WORK TO COMPLETE:
Output, exactly and with no pictures, the line that contains "Zgoda [tab] (275, 1187)" and every line that comes after it in the data below, the last one included.

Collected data
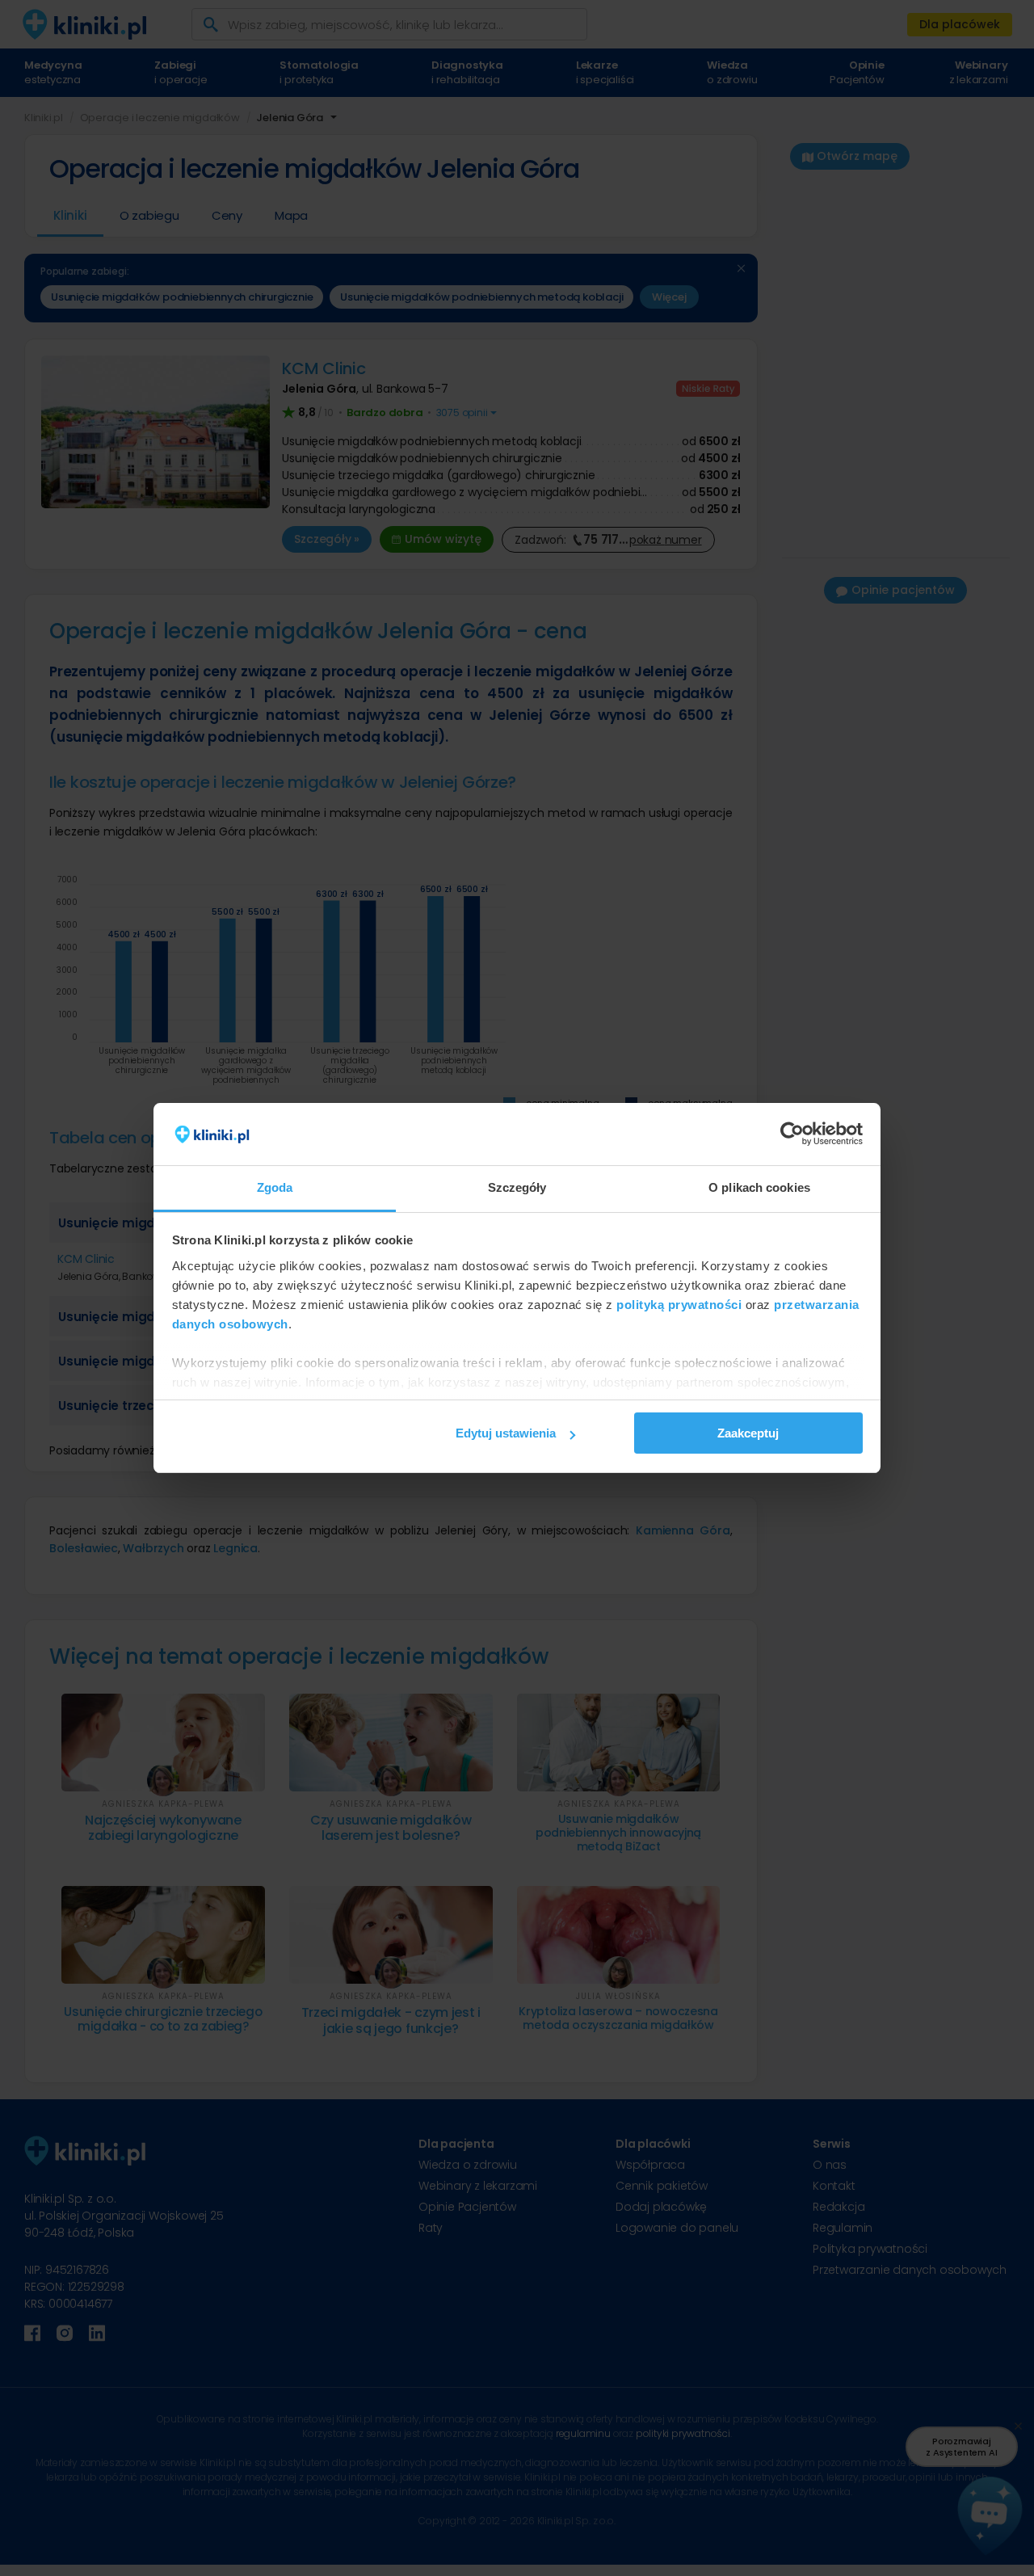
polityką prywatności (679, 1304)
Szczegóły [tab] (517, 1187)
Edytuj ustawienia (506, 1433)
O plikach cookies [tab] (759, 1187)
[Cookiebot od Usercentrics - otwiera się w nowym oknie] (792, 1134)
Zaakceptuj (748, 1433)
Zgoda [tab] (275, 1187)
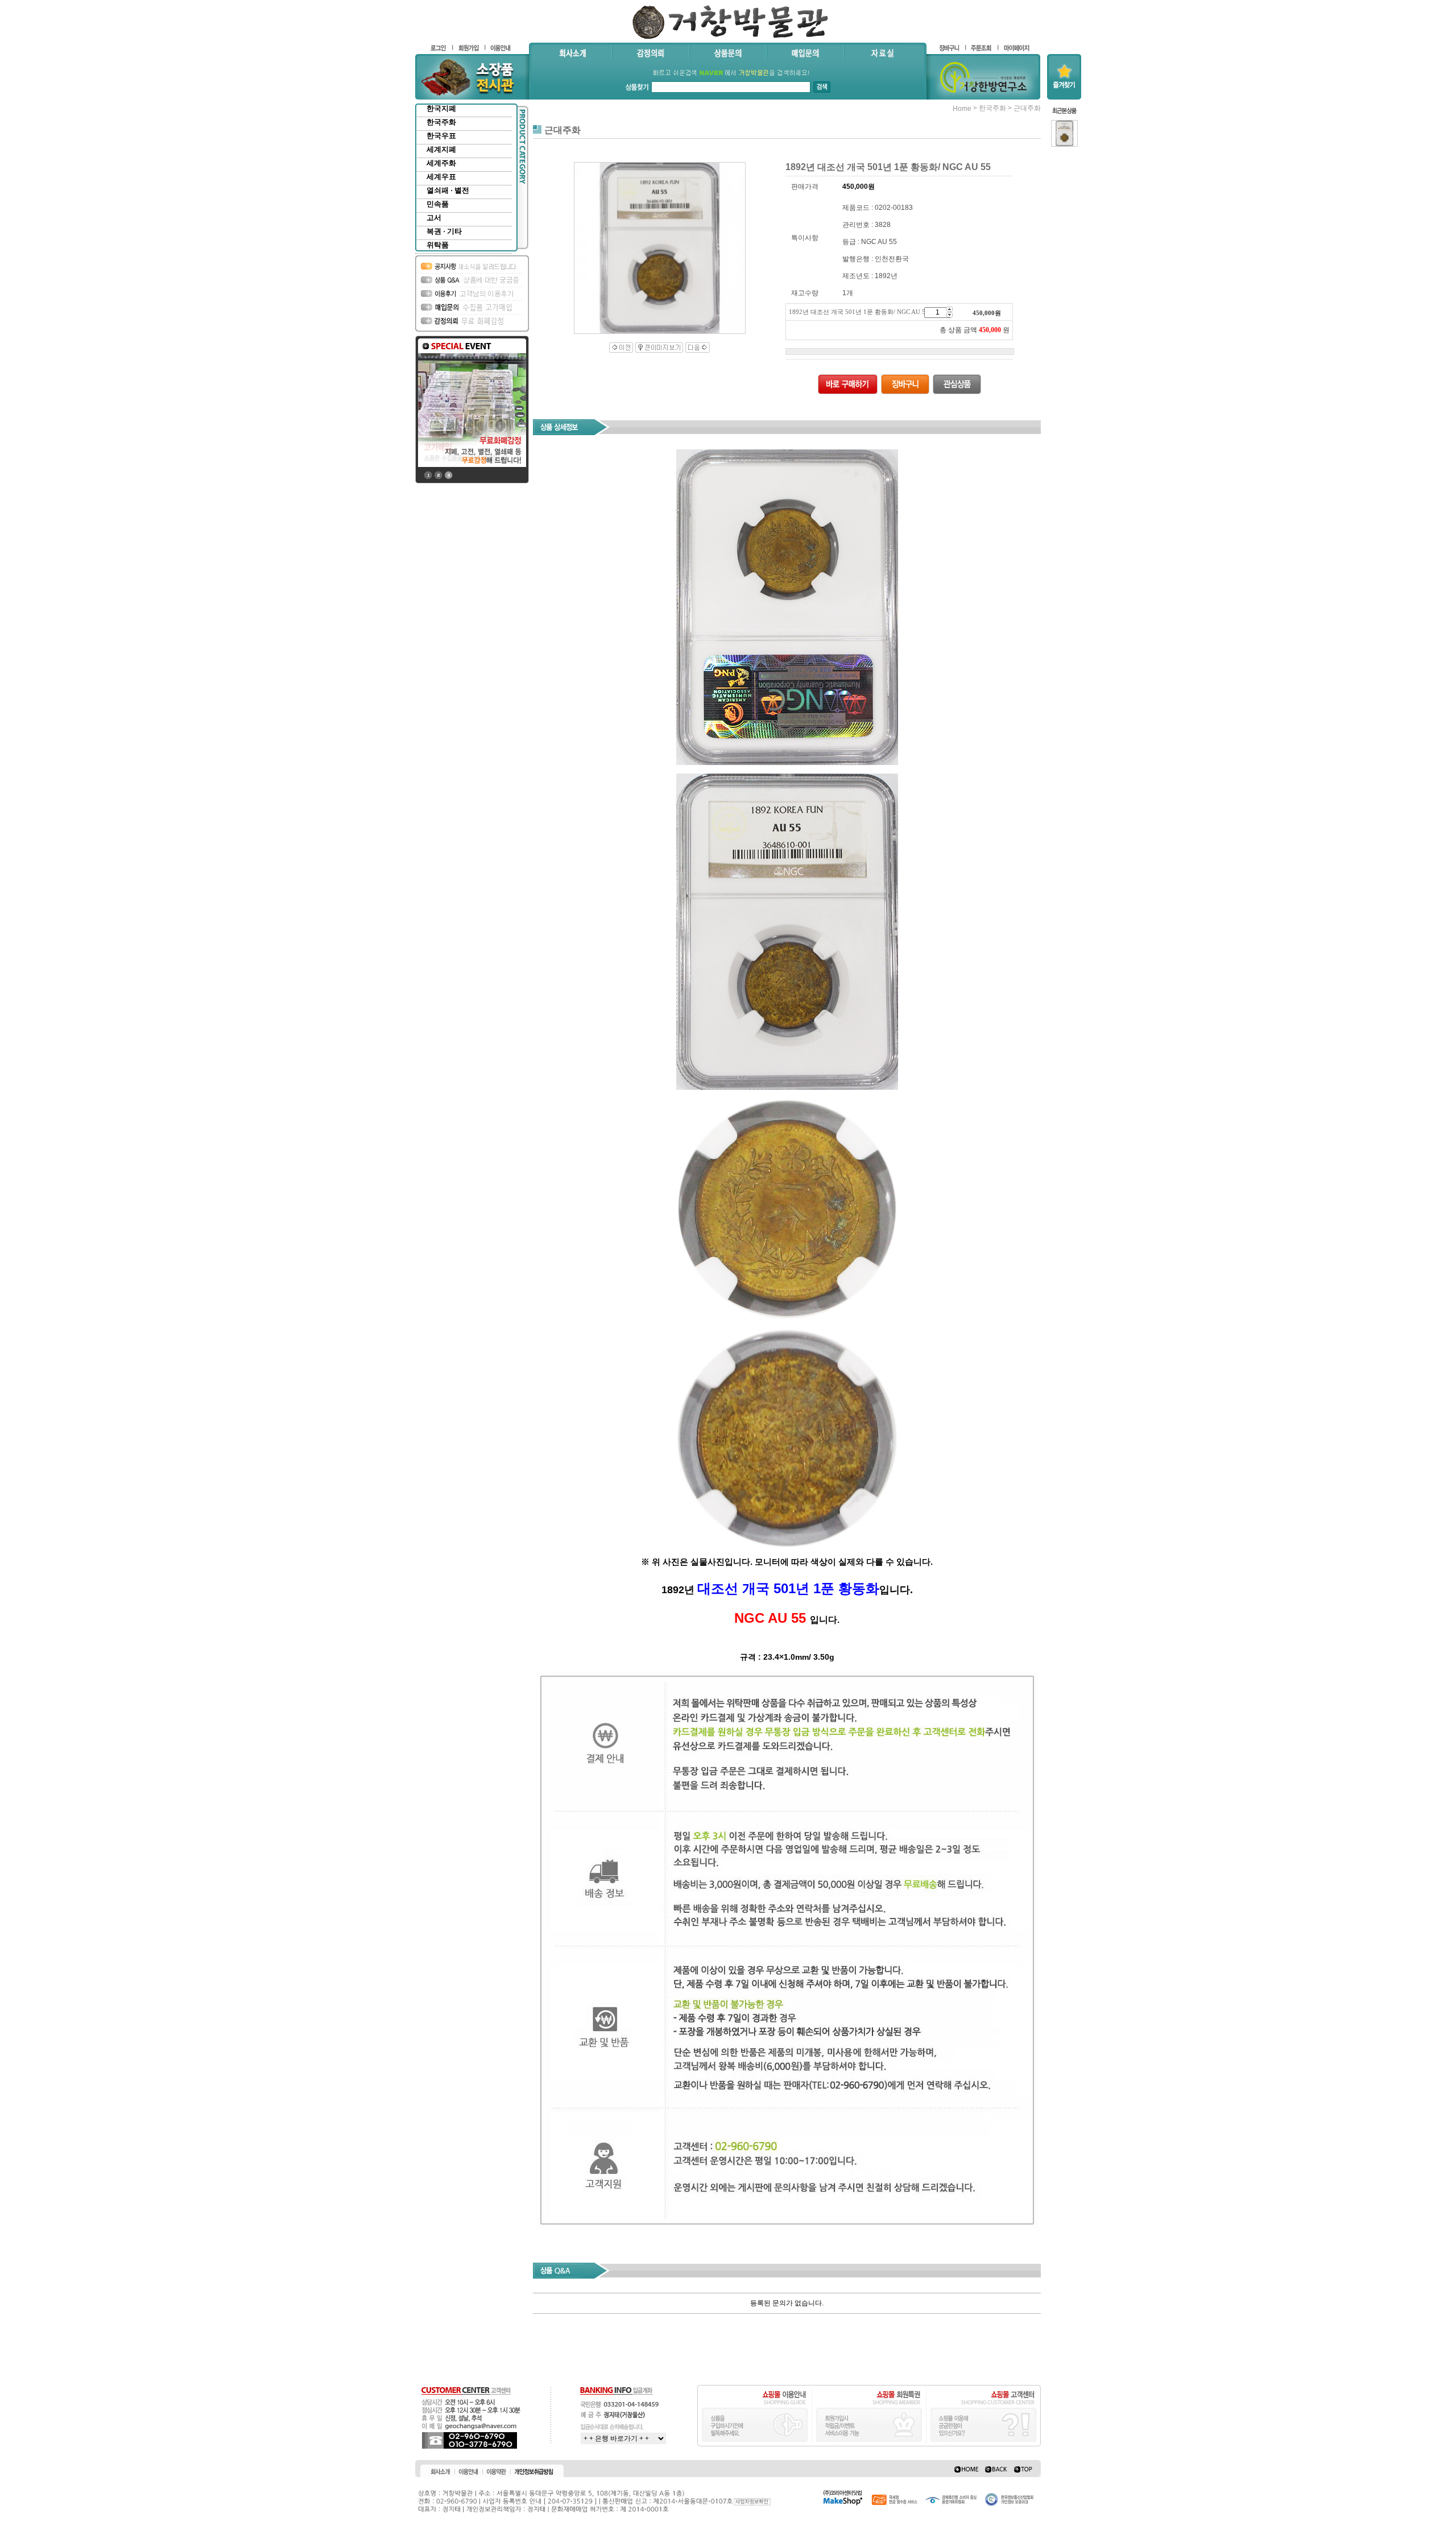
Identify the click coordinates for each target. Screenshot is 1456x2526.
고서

EXERCISE RESPONSE:
Zgoda [tab] (275, 1187)
Identify the click coordinates for each target. Screenshot is 1456x2526.
고서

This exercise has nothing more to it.